Откуда можно ждать беды?
На каком островке притаилась печаль?
Вот… Она скучала в последнее время об отце. Не то чтобы даже скучала, но думала, вспоминала. Спрашивала себя о том, была ли она права, когда велела (именно велела, иначе и не скажешь) маме решаться на развод. Спрашивать-то она себя спрашивала, но ответа — прямого и четкого — дать не могла. Память человека устроена счастливо: плохое забывается. Взрослой Рысе помнился все больше добрый веселый папа, рассказывавший им сказки или певший смешные песенки собственного сочинения…
Переживания детства, связанные с отцовским пьянством, были настолько темными, тяжкими, глубокими, что и забились на самую глубину, откуда вытаскивать их нужды не было. Иногда только приходили ночами кошмарные сны, в которых фигурировало дуло пистолета, направленное ей в сердце. Она просыпалась от этого с криком, слезами. Муж утешал, баюкал ее, как маленькую. Хорошо, что поднималось это воспоминание из недр памяти нечасто…
Отец жил с той самой, некогда «параллельной», женой, которая теперь всячески возражала против его встреч с детьми от первого брака, взращивая в нем обиду на первую семью: все, мол, устроились, разбогатели, а отца, можно сказать, выкинули… Версия звучало по-своему красиво. Во всяком случае, она не оставляла места для чувства вины перед пятью детьми, жившими некогда от выпивки к выпивке отца…

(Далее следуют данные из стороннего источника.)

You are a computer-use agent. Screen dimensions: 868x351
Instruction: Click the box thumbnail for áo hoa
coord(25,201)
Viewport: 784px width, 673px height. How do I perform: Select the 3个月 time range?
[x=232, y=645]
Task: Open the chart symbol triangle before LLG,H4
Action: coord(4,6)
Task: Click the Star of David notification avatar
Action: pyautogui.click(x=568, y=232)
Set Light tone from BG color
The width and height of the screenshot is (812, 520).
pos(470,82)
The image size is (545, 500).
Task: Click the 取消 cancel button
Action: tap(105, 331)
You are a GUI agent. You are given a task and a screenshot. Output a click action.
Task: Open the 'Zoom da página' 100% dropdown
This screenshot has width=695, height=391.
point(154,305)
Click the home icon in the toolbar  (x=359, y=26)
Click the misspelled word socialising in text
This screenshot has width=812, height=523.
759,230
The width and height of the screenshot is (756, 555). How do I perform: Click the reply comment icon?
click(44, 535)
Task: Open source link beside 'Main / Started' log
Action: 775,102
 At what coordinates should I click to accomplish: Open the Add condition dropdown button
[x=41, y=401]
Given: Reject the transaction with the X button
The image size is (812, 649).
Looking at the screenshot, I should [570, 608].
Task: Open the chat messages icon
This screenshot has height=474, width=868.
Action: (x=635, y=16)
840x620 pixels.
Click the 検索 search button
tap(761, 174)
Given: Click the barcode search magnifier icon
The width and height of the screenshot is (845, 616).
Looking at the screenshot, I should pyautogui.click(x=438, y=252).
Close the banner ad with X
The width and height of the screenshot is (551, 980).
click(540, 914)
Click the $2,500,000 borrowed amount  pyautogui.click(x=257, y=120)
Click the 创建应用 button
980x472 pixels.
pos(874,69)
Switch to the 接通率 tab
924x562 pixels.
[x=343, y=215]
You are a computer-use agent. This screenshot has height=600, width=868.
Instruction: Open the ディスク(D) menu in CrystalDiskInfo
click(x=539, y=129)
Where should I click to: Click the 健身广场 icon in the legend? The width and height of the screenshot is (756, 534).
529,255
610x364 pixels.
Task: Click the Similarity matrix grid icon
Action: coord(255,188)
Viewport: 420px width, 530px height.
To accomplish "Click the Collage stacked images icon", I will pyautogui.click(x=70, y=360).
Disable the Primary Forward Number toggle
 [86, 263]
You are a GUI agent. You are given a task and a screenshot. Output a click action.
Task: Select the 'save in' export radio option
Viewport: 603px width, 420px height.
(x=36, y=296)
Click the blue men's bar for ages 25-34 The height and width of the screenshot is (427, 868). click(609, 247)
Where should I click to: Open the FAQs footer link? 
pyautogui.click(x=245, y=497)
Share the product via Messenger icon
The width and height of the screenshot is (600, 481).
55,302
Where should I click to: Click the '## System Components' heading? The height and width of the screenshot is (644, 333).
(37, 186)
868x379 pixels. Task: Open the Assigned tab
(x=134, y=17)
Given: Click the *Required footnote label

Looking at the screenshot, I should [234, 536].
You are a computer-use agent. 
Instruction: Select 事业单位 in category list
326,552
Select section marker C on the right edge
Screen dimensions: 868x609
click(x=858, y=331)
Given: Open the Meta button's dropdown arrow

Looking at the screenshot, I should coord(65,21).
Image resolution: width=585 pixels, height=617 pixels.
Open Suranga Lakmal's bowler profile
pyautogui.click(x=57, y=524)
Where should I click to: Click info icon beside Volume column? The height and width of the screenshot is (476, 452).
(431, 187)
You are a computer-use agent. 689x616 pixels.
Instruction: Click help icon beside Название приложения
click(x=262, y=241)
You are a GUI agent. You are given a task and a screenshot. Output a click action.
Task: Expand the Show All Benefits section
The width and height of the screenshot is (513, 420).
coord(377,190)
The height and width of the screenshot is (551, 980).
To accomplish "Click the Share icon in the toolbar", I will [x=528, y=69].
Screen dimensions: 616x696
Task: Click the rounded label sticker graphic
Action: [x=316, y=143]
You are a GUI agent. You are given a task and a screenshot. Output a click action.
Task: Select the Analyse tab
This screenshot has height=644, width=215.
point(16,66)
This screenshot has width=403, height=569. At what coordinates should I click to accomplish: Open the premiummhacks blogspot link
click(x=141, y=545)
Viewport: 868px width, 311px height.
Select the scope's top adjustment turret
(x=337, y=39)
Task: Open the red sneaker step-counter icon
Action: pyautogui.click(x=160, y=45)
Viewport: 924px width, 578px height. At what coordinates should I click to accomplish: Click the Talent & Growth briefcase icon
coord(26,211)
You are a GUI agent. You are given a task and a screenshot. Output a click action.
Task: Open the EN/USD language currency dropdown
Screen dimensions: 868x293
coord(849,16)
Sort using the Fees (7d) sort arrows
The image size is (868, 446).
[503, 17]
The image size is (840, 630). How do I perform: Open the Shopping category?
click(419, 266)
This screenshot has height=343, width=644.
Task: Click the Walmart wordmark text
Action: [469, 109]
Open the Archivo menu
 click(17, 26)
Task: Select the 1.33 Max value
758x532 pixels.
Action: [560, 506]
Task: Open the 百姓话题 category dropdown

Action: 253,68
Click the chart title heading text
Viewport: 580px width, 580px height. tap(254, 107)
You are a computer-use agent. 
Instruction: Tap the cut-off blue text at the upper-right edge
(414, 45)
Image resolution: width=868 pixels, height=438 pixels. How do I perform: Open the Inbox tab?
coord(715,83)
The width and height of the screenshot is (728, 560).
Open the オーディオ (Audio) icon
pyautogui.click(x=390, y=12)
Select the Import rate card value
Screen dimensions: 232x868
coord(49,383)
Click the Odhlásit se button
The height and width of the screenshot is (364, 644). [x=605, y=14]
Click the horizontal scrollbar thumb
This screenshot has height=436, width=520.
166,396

Как бы там ни было, Рыся иногда встречалась с папой и передавала ему каждый раз определенную сумму денег, не будучи при этом никогда уверенной, что поступает правильно. Хорошо, если деньги эти пойдут на семью, а не на выпивку и загул с друзьями.
И что тревожиться?
Все живы-здоровы…
А все-таки вопросец: «Неужели так хорошо будет еще много-много лет?» — порой выскакивал, как черт из табакерки, заставляя сердце сжиматься от беспричинного страха.
Ах, скольким бедным женщинам она объясняла, как разрушителен страх, как мы вредим сами себе, пугая тем, что существует только в нашем воображении.
Они на занятиях рисовали сегменты страха. И каждый сегмент обсуждали подробно и тщательно. В результате получалось, что из всех страшилок, может быть, только 1 % имеет право на существование. И то — с большой натяжкой! И то — далеко не всегда!
2. В самом начале лета
Лето началось, как обычно. Юрочка улетел к Ляле и Денису в Швейцарию. Ляля, кстати, совсем не возражала против того, чтобы единственный внук называл ее бабушкой. Она даже сетовала слегка: сама-то нарожала шестерых детей, которые почему-то не торопятся обзаводиться потомством и делать ее полноценной многодетной бабушкой.